Really interesting. The discussion of considerations such as scheduling, visibility, scalability... things that are already available in serverless such as CloudWatch Events, Step Functions...
Ugh! Now he's mentioning "Low-code" as a thing.

AND EVERYBODY IS TAKING A PHOTO!

This is called "confirmation bias" people.
And now he's taking aim at Step Functions, CNCF Workflow engines, etc

But "of course there are Open Source Workflow Engines"

No discussion of the trade offs of why you should or shouldn't use Open Source.

But he runs a workflow engine company so...
(Yes I am suggesting that he's showing a bias. He's allowed to. But I'm also suggesting that the listeners are showing their bias too)
Moving onto Distributed Systems... with a picture of a lighthouse?
Interestingly, he's now talking about long running tasks... and bigger services...

These are solved problems within event driven architectures, and especially within #serverless systems using exponential backoff.
This is what gets me about #serverless. We've got all these tools, such as retry, which is built in to Lambda if you know what you're doing, and people are still talking about "services" and "long running processes" within the context of "event driven architectures"... why?
For many, this talk will be great, and a lot of new information.

For a #serverless person, they will be sitting there going "why would you do it like that?"

It's a completely different way of thinking
He's definitely talking about making better microservices... but it's a little confusing as he's talking about appreciating monoliths.
Ah. ACID transactions are coming up. Bigger systems at scale really can't handle ACID apparently (according to a paper from Pat Helland).
He's constantly using the word "microservice" or "service"

I know it's a word that means something, but it's constantly used and I'm not sure it's meaning the same thing at every point.

I'm confused.
Oh. That event driven system is relatively easy in a #serverless solution with AWS Lambda. I built one like that in 2016.
Part of the problem I have is that the community that talks about "Microservices" thinks that they don't need to listen to the #serverless community.

They should be listening, and carefully. We're trying to learn from them.
Interesting. Now he's talking about an "event bus". Why not having multiple event buses?

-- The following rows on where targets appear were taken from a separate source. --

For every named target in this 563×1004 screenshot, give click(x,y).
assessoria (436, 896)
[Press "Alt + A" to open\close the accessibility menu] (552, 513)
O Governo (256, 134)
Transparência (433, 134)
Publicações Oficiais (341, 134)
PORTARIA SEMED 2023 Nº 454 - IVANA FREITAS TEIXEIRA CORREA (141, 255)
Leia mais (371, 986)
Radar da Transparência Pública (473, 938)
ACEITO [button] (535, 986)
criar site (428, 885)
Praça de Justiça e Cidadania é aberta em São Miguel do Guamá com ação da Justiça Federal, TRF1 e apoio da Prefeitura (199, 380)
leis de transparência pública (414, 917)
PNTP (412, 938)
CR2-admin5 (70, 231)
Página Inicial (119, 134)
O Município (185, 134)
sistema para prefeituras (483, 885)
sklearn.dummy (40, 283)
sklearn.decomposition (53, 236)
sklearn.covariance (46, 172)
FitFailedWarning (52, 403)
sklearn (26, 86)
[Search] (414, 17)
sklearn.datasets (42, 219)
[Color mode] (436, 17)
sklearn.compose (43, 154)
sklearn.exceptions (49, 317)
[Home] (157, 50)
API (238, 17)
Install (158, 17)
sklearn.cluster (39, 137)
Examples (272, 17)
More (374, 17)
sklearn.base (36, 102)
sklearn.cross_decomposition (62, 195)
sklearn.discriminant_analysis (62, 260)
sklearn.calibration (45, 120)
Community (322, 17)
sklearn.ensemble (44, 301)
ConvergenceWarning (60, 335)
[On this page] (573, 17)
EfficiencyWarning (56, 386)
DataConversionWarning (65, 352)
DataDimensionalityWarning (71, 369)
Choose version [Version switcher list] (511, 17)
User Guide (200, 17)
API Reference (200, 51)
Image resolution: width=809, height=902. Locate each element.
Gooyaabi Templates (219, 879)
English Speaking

The problem with not using cloud vendor services and building your own is that using multiple services is complex.

You build for "one" because "one" is manageable.
BIG REALISATION:

"Event driven" becomes a LOT easier when you can utilise multiple different queues and buses that you don't have to manage.

If you don't realise this, then you will think #serverless is a joke
The speaker is a really good speaker, and has a lot of good stuff I'm sure.

He's not for me of course but for a lot of things I'm sure he has a lot of value for some companies.
Honestly I enjoyed this talk for lots of reasons. I think a lot of people would do well to listen to this and take on board these points. For incremental changes in a microservices env, this is a definite improvement.